AFAIK, no coffee producer competes on the basis of having the coffee beans with the most efficient caffeine delivery rates or gets a premium for being more addicting than strain A or B. Starbucks' stock price is not affected by how addicted to caffeine they get their users to become. If the consumer base decided to switch 100% to decaf coffee, they would still have a profitable business just the same.

WoW addiction? Bad for sure, but Blizzard does not make more money in direct correlation with the time that the people spend playing, do they? Does a 3h/day gamer makes only half the revenue of a 6h/day gamer? I guess not.


You keep using "addicting" in a misleading sense. Facebook does not optimize for addiction, it optimizes for engagement. The addiction that makes nicotine and other substances so harmful refers to the physiological & psychological dependence these substances create. Repeat engagement is not the same as actual addiction and it's misleading to conflate them.

Coffee companies do the same, their goal is that you repeatedly come back to consume more of their coffee, decaf or not. The more frequently and voraciously customers consume their coffee, the more money they make from coffee sales. You think they don't also market test coffee variations for popularity?

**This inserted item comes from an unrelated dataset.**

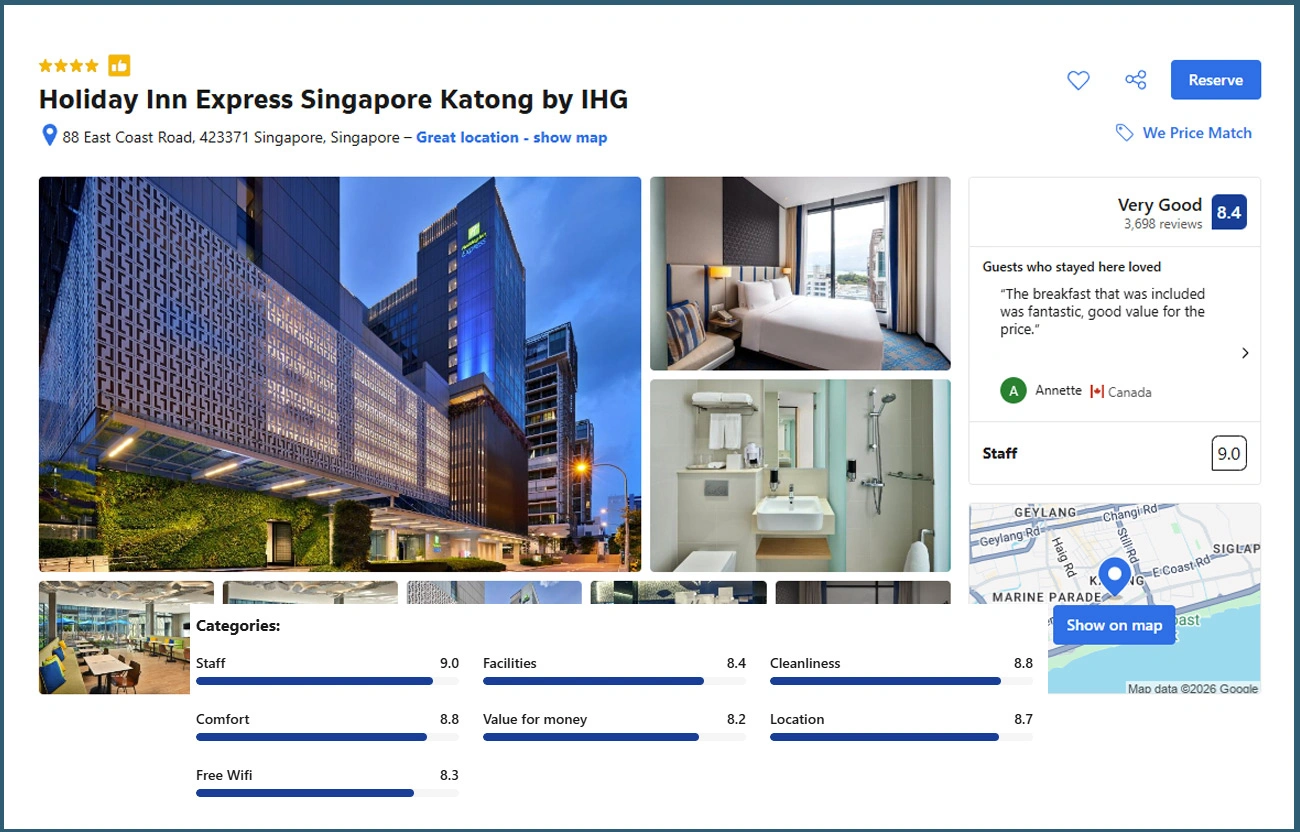1300x832 pixels.
Task: Open the Great location - show map link
Action: coord(511,137)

Almost every company in the world optimizes for more; more consumption, more usage, more sales. The idea that Facebook is somehow in a league of its own for how it optimizes is clearly not true.


Whatever you need to tell yourself if it helps you sleep at night...

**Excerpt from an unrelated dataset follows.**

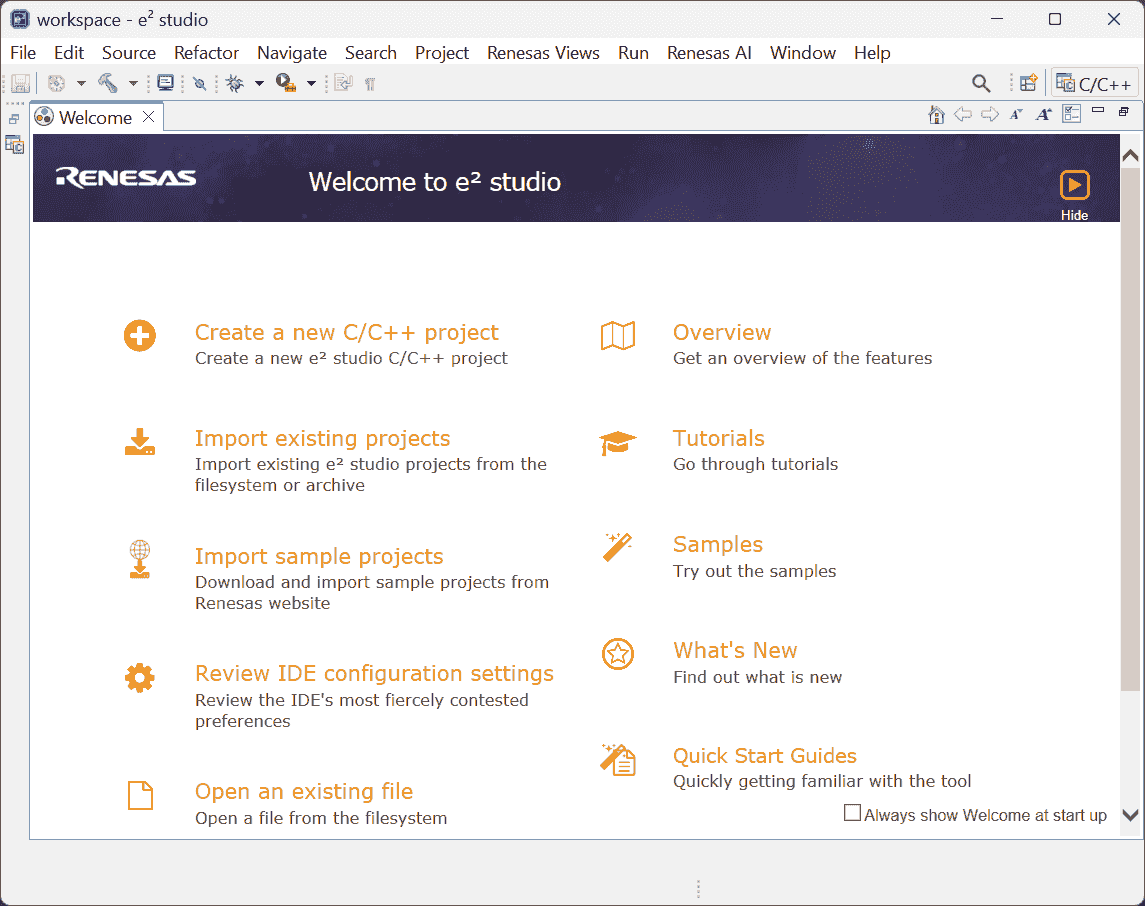Click the Hide welcome page play icon
1145x906 pixels.
point(1074,185)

I am using the term in the same sense you are. People feel dependent on their social networks, their apps and even declare to feel things akin to withdrawal syndrome when they are away from their devices or haven't checked their networks for updates.

And again, the fact that "other companies do similar things" is not an excuse, less so due to the fact that Facebook has way more reach and uses technology that can amplify their effectiveness infinitely. I don't have Starbucks baristas knocking on my door offering me coffee, I do have Facebook listening to conversations inside my house because of my wife's phone.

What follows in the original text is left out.